What is being asked: Starting with the line that contains "Task: Click the", return every line through the end of the listing below exactly as written. Omit the pictures.

Listed records:
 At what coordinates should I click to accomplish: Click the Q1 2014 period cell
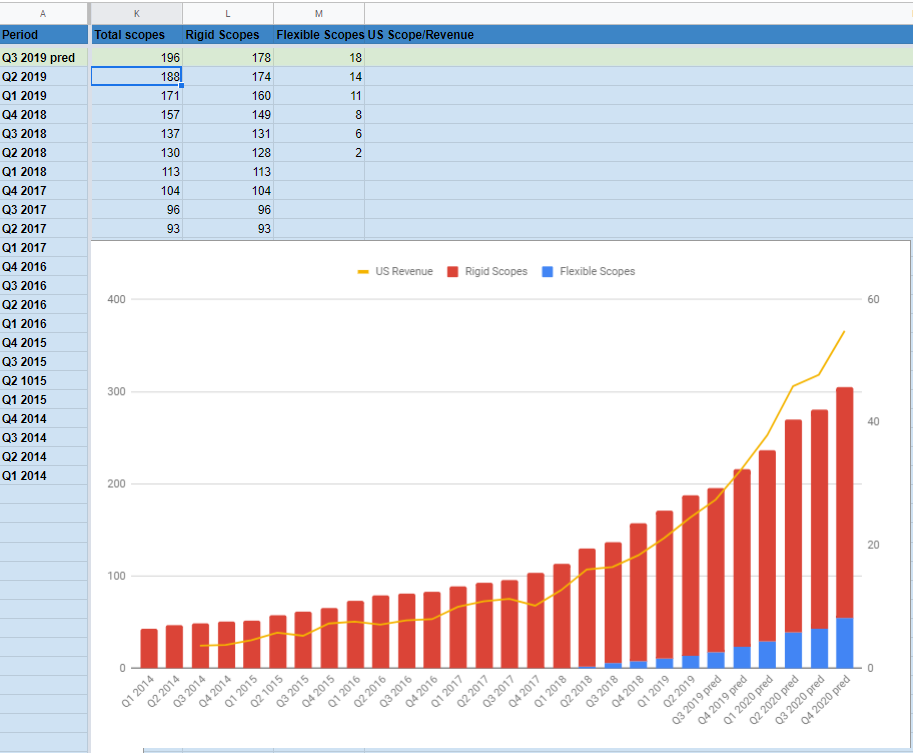click(44, 475)
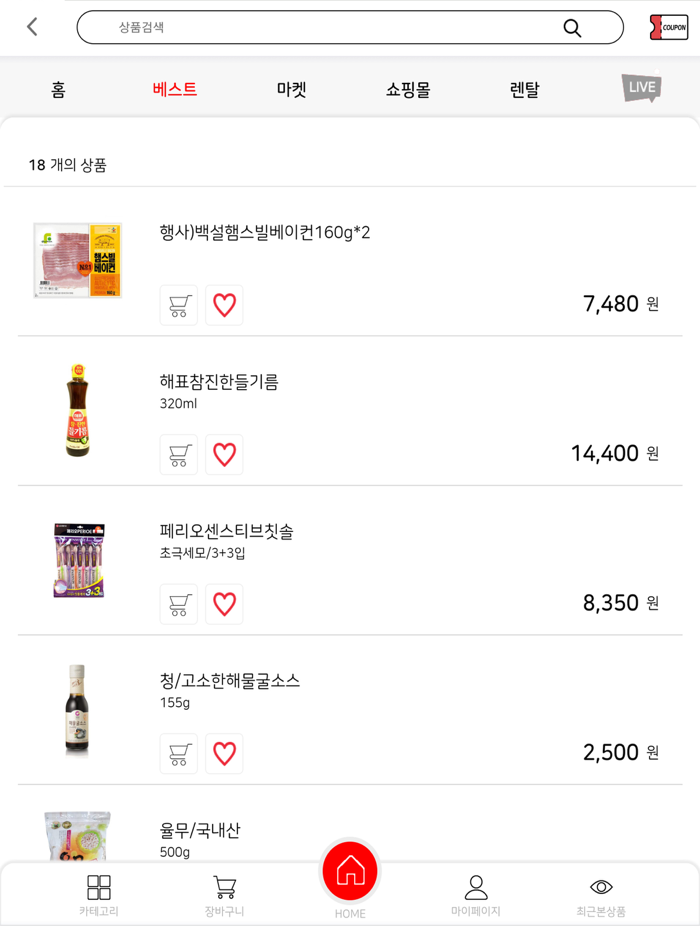This screenshot has height=934, width=700.
Task: Open the 쇼핑몰 tab
Action: click(407, 88)
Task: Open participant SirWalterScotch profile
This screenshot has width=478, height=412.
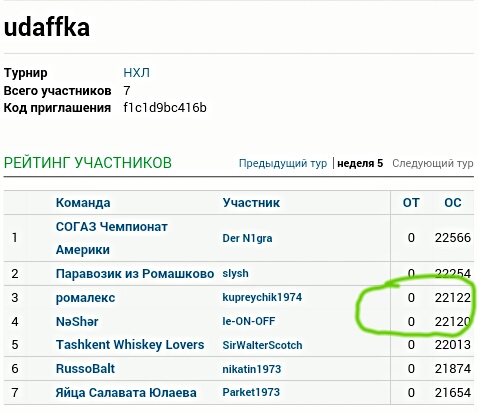Action: tap(262, 345)
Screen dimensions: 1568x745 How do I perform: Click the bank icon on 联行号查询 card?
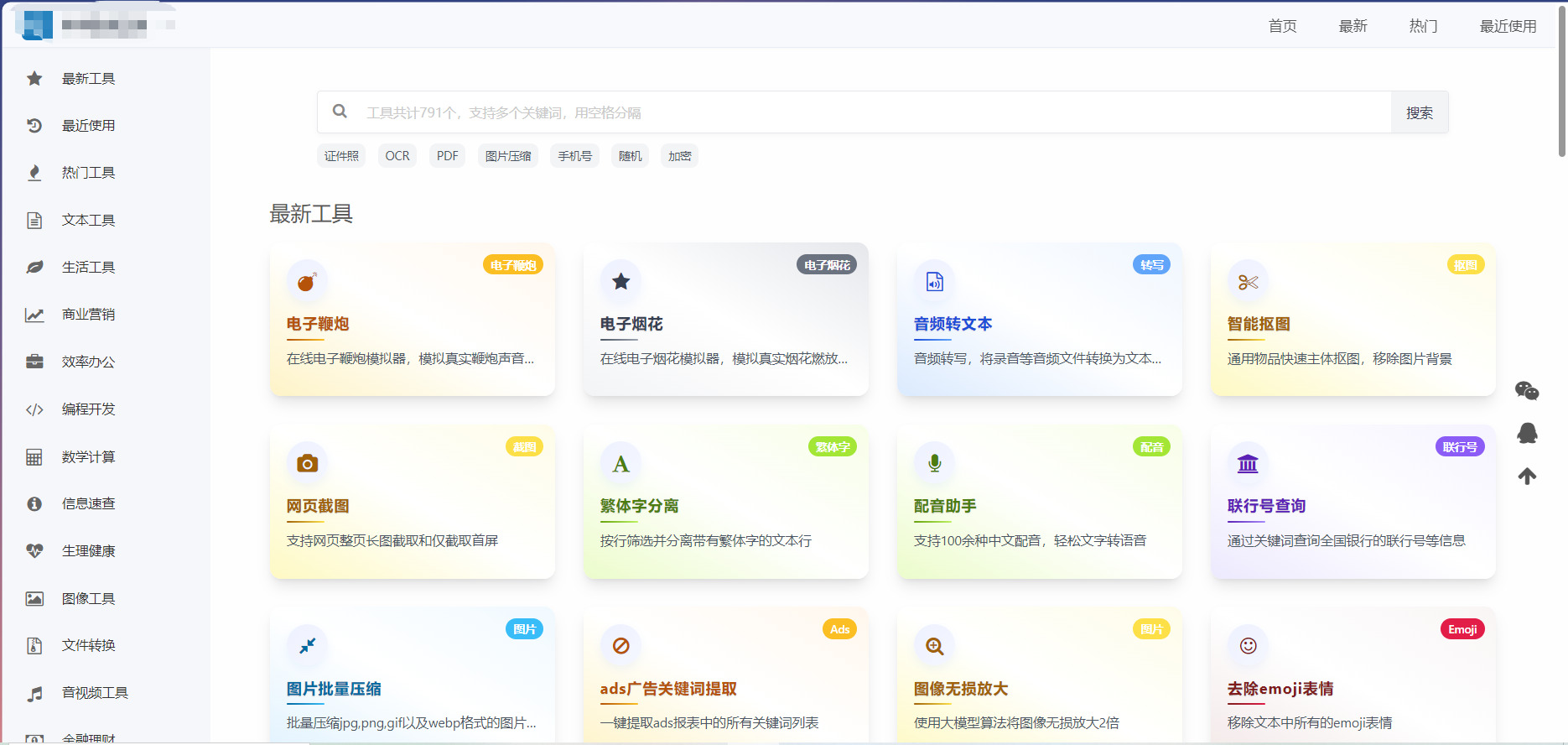pos(1248,464)
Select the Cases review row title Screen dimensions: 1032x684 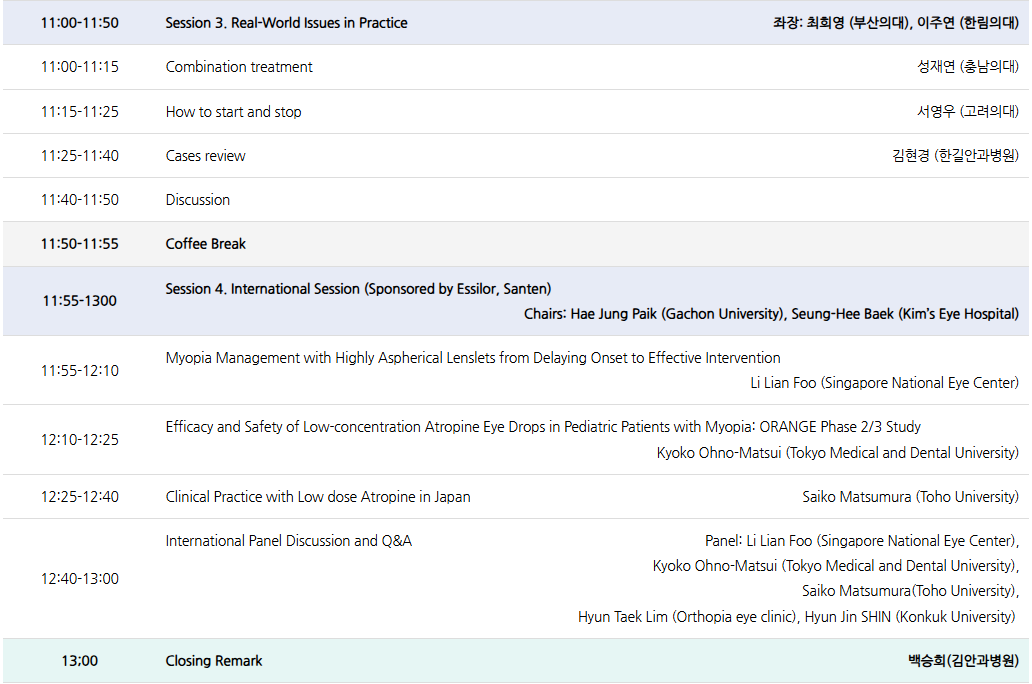pyautogui.click(x=205, y=156)
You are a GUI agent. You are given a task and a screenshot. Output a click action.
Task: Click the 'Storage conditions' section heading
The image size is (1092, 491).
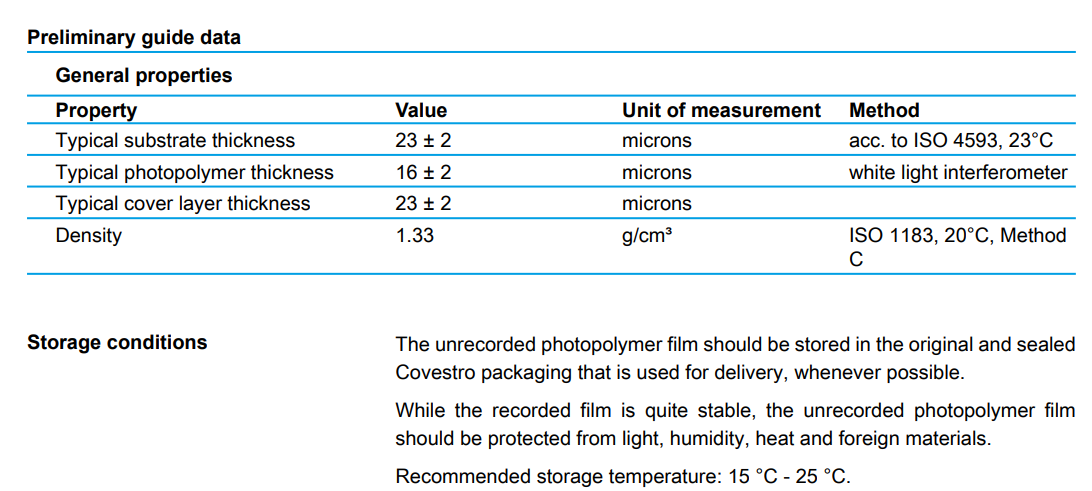pos(117,342)
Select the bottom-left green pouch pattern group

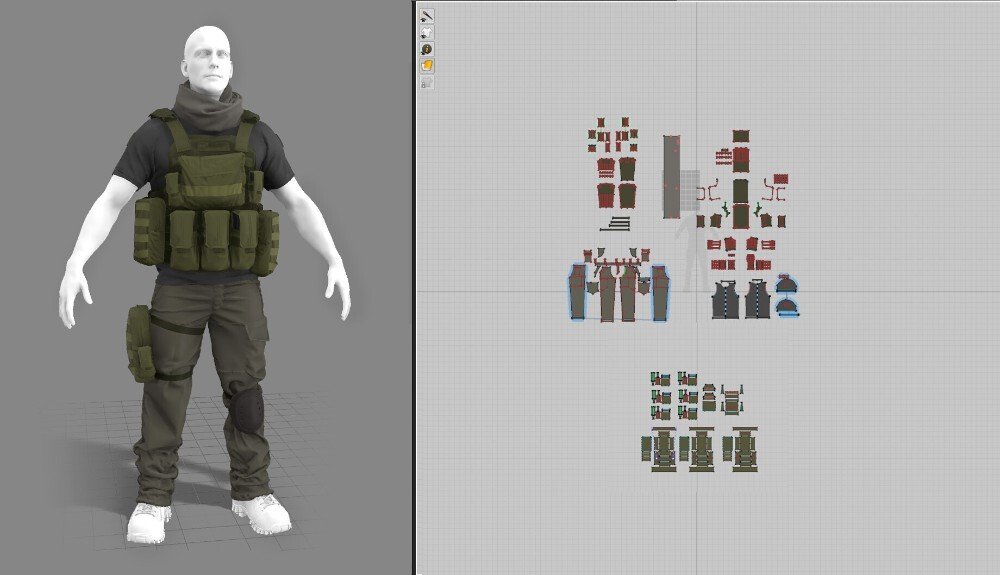660,449
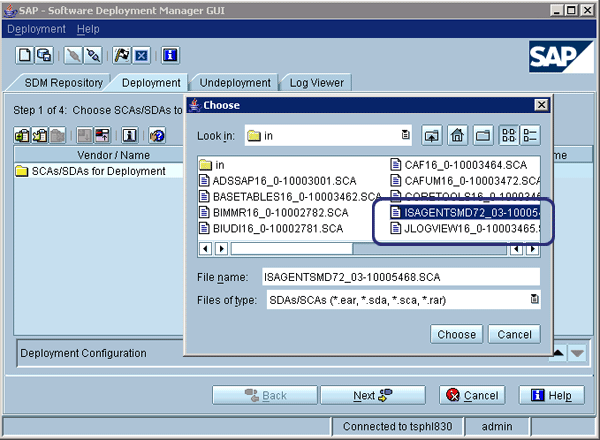The image size is (600, 440).
Task: Cancel the file chooser dialog
Action: pos(515,334)
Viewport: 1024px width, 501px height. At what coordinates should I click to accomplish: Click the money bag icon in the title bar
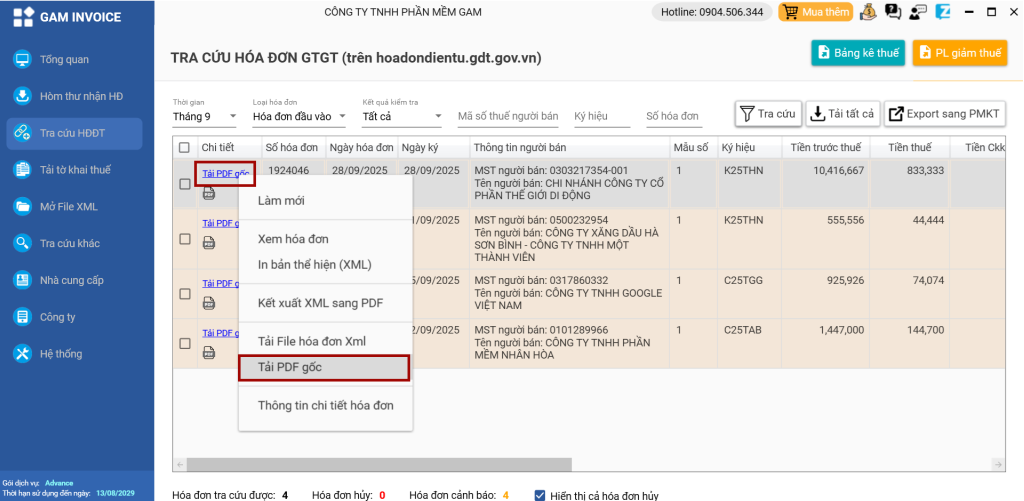[x=868, y=12]
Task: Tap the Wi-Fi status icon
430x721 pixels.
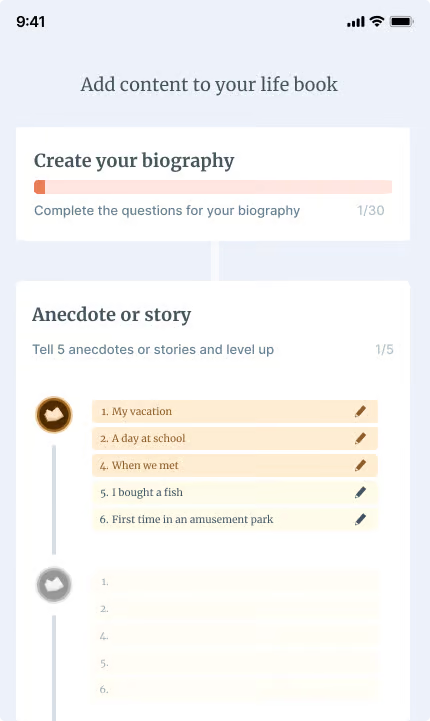Action: coord(377,21)
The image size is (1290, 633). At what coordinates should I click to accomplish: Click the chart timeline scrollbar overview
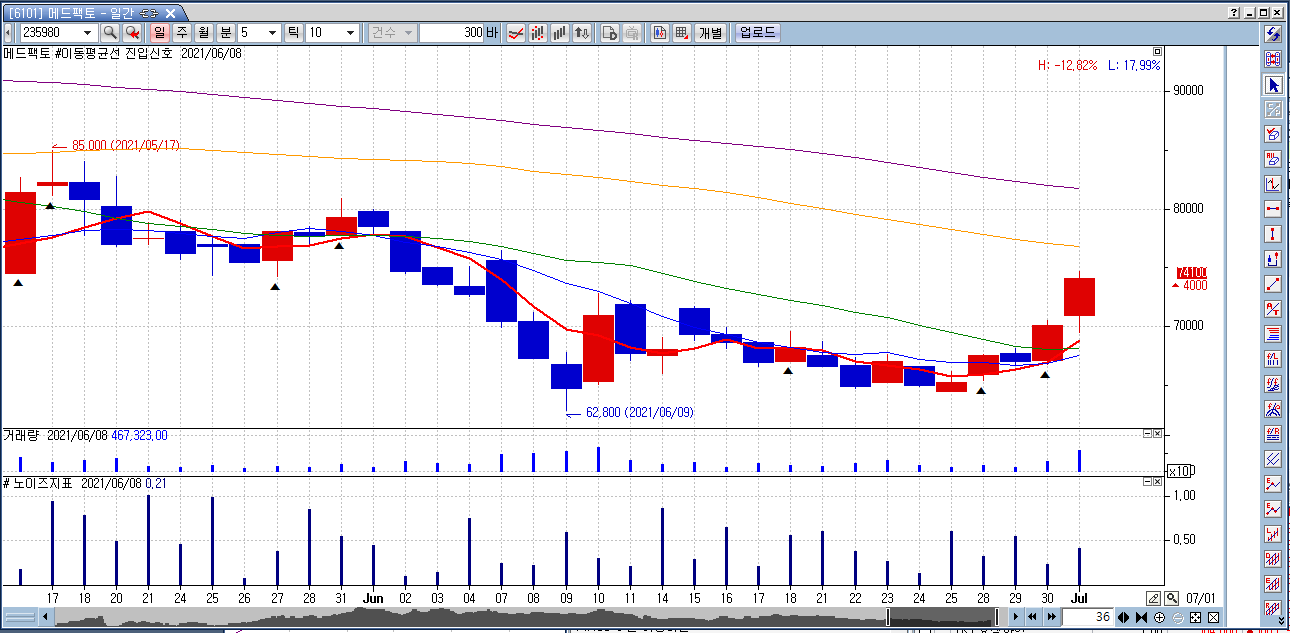[470, 617]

Output of the task:
Task: Click the 'Storage conditions' section heading
The image size is (1092, 491).
pos(117,342)
Select the bottom-left green pouch pattern group

660,449
The image size is (600, 440).
Task: Cancel the file chooser dialog
Action: pos(515,334)
Viewport: 1024px width, 501px height. At what coordinates should I click to accomplish: Click the money bag icon in the title bar
[x=868, y=12]
Task: Tap the Wi-Fi status icon
430x721 pixels.
Action: coord(377,21)
The image size is (1290, 633). At what coordinates should I click to accomplish: Click the chart timeline scrollbar overview
[470, 617]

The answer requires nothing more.